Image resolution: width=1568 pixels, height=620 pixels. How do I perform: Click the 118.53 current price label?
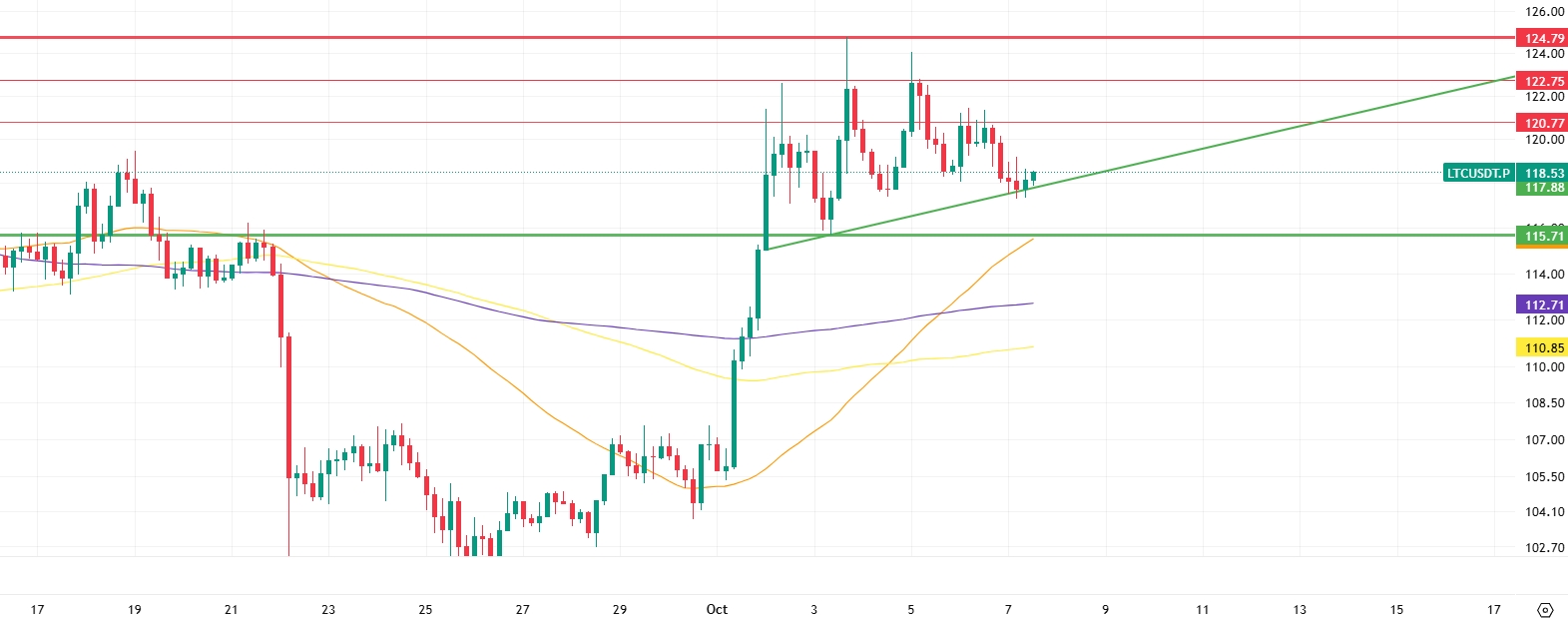pyautogui.click(x=1543, y=173)
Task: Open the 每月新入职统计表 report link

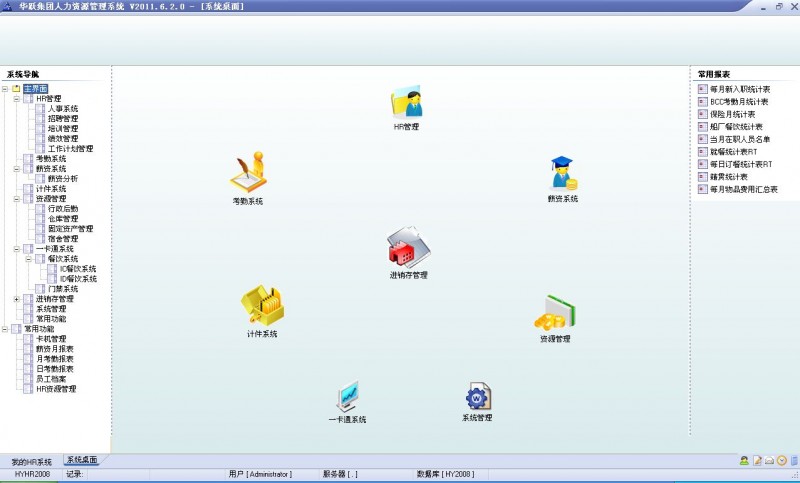Action: coord(739,89)
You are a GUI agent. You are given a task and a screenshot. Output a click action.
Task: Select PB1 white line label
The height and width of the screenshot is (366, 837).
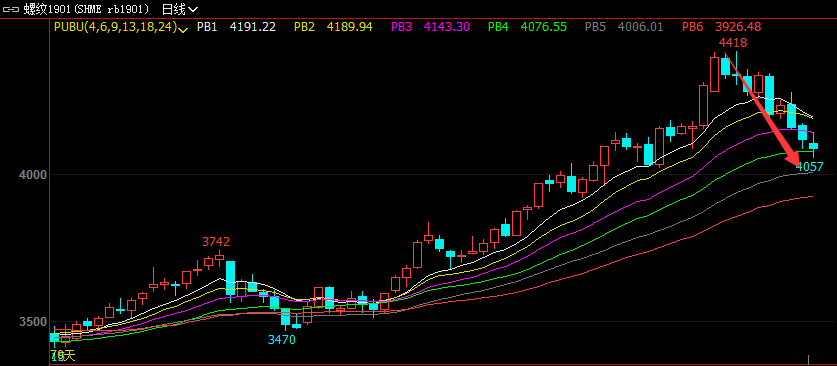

HOW TO COMPLETE THIS TASK -
From the first line to the last, restate the entries exactly, without pictures.

RESPONSE AREA -
Image resolution: width=1568 pixels, height=620 pixels. How do I perform: Click the 118.53 current price label?
pyautogui.click(x=1543, y=173)
Task: Open the 每月新入职统计表 report link

Action: coord(739,89)
You are a GUI agent. You are given a task and a screenshot. Output a click action.
Task: Select PB1 white line label
The height and width of the screenshot is (366, 837).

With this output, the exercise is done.